Sympathy with or even engagement in insurrection is not their sin. Jesus doesn’t take a stand with the revolution, but he doesn’t speak against it, either. He has a deeper issue in mind, one that applies no matter what side a person is on. So he tells his contrary story.
The falling tower, an “act of God”
Jesus starts his brief story with the word “Or.” I read this little word as “What about …?”
Or [What about] those eighteen people who were killed when the tower at Siloam fell on them.
Towers don’t just fall over and kill eighteen people. So a scenario that Bailey mentions with approval (it’s not his own idea) seems likely. (p. 77) The victims of this tragedy were workers in the process of building the tower. Pilate comes into this scenario in an interesting way. He commissioned the building of the tower. Bailey reports what Historians know: Pilate had such projects and he paid for them with money taken from the Temple treasury.
The massacre of the first story was Pilate’s doing, but, in today’s legal terms, that falling tower was an “act of God.” “N and N” were wondering why God would allow Pilate to murder the Galileans in the Temple. (Not because they were greater sinners, Jesus says.) In Jesus’ story God is directly responsible. (Nothing happens by chance in the ancient Palestinian world.) In the first story the victims were, or subsequently became, heroes of the revolution, the “good guys,” in the Narrators’ minds. What about the ones who died in Jesus’ story? Jesus has cleverly turned the narrative from people who have his listeners’ deepest sympathies to hated collaborators with Rome. Those workers were being paid by money stolen from God! In the minds of “N and N” they got exactly what they deserved.
Now comes the punchline, practically an exact repetition of what Jesus said before:
Do you think they were more guilty than everyone else who lived in Jerusalem? By no means! But I tell you, if you do not repent, you will all perish as they did!

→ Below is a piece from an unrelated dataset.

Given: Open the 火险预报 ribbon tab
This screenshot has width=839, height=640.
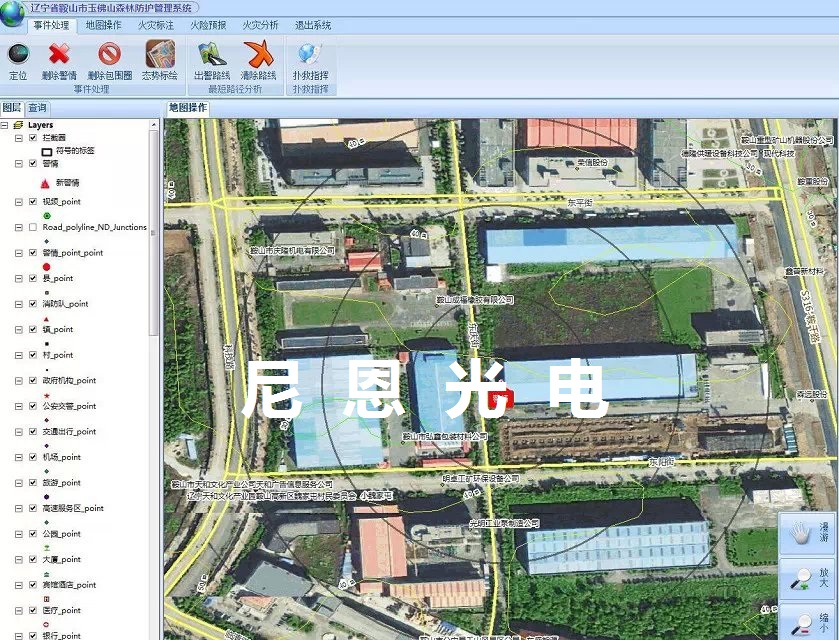Looking at the screenshot, I should click(x=208, y=25).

Notice the difference in the word “they,” which I italicized. I imagine Jesus stressed that word too. Before it was the “good guys.” Now it’s the reviled collaborators with Rome, who even so are “by no means” more guilty than anyone else.
The righteousness Jesus seeks
Jesus’ lived and worked in a world of deep divisions politically, economically, spiritually—like our world. It’s a dangerous world, not only physically but also morally. There’s moral danger todayfor those whom I see as on God’s side, the ones engaged in the cause of social justice. In such a world the danger is that any side claims righteousness for its own, exclusively.
Jesus rejects that kind of righteousness, feeding off of the perceived villainy of the other side. When something bad happens to a member of our team, we grieve. We rage against perceived injustice from the other side. But sympathy for any suffering by the other team is scarce or nonexistent. Jesus rejects that narrowing of love.
Earlier in Luke’s Gospel Jesus commands us to love our enemies. Here he gives a commentary on that love. We must love people on the “other side,” but not out of the goodness of our heart. Not in spite of their mistaken ways but because they’re not “other” at all. We’re all the same because we’re all sinners, all in need of repentance. No matter which side we’re on, righteousness is not ours to claim. To admit that we ourselves are sinners is the righteousness that Jesus wants from us.